# [Reading passage]
- - - - - - -

Bishop Dr Gordon Wong was elected Bishop of The Methodist Church in Singapore in 2020. He served as President of the Trinity Annual Conference from 2013–2020.

Creation Care in Psalm 104

Psalm 104 is one of the most extended meditations on Creation Care in the Bible. The Psalmist praises God for both creating and caring for the many, many different created beings in our world. The long list includes the heavens, the clouds, wind, lightning, the earth, the seas, the mountains (verses 2-9), valleys, springs, wild animals, donkeys, grass, plants, humans, trees, birds, storks (verses 10-17), goats, badgers, the moon and sun, lions, big fish, small fish, and even monster fish (verses 18-26). All of these are created by God and depend on God’s hands, face and breath to be sustained (verses 27-30). By using the same Hebrew word in verses 11 and 13, there is a playful implication that even the mountains, just like the animals, need God to provide them water to drink!

- - - - - - -

# [Given entries]

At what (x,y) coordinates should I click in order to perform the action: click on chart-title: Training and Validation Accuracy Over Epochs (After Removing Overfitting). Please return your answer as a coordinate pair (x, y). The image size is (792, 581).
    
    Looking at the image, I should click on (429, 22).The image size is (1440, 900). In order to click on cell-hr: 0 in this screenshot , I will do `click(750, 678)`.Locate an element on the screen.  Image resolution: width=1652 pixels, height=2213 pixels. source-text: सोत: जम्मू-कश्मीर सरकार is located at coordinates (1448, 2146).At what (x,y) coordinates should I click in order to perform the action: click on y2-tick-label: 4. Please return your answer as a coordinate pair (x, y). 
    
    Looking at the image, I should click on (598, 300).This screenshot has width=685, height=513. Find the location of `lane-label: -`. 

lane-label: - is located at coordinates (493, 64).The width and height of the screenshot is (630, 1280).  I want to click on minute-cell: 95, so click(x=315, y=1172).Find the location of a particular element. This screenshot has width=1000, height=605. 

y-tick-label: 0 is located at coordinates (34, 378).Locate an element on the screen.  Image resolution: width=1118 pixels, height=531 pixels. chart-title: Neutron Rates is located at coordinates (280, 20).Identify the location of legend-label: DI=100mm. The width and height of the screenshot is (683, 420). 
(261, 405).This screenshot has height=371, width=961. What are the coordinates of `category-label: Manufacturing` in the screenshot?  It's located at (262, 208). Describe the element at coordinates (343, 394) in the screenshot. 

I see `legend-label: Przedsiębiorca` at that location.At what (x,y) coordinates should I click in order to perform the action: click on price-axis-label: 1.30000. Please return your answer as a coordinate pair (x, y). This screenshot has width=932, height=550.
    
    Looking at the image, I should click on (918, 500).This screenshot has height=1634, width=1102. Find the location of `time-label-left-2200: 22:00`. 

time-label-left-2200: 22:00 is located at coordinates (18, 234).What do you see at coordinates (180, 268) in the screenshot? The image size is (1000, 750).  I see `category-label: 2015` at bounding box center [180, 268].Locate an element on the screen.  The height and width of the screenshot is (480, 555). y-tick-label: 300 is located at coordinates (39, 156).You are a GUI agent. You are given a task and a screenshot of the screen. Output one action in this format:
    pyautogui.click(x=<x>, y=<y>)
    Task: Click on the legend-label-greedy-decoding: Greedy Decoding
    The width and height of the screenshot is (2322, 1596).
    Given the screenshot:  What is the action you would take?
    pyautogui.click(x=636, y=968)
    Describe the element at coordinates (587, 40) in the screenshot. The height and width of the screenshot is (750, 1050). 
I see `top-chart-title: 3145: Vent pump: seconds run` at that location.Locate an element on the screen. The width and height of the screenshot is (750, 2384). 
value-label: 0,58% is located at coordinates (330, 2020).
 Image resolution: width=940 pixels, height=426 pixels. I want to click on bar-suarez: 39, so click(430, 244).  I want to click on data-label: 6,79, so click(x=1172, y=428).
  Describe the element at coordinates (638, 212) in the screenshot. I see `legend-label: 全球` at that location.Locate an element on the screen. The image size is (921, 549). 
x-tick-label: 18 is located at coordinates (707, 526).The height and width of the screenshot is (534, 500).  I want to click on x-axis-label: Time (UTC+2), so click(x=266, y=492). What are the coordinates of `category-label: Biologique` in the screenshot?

- - - - - - -

# [Prompt]
Carry on the Psalm 104 creation care piece after its last sentence. The rows are not needed for this.

# [Output of the task]
In such a long list of created beings, one writer comments that “humanity has only a bit part”. This is an exaggeration (humanity is named three times, although the mountains take pride of place with six references). But the writer’s point is that the God of Psalm 104 is lovingly concerned for all creation, and humanity should not lord herself over her fellow created beings. (The list in Psalm 104 puts both inanimate and animate beings alike under the care of the one God who created us all.) Indeed, the mandate to humanity in Genesis 1:28 “have dominion over” other created beings would seem to lay the lion’s share of responsibility upon humans to help God—in whose image humanity is made—to express care for all God’s creation. This mandate probably lies behind the sudden and unexplained anger with which the Psalmist ends:

May sinners vanish from the earth and the wicked be no more!

Psalm 104:35

Was the Psalmist angry at the way humans in his or her time were abusing God’s creation rather than caring for it? We cannot be certain, but we can certainly do our part to care for all of God’s creation. May all who abuse God’s creation be no more!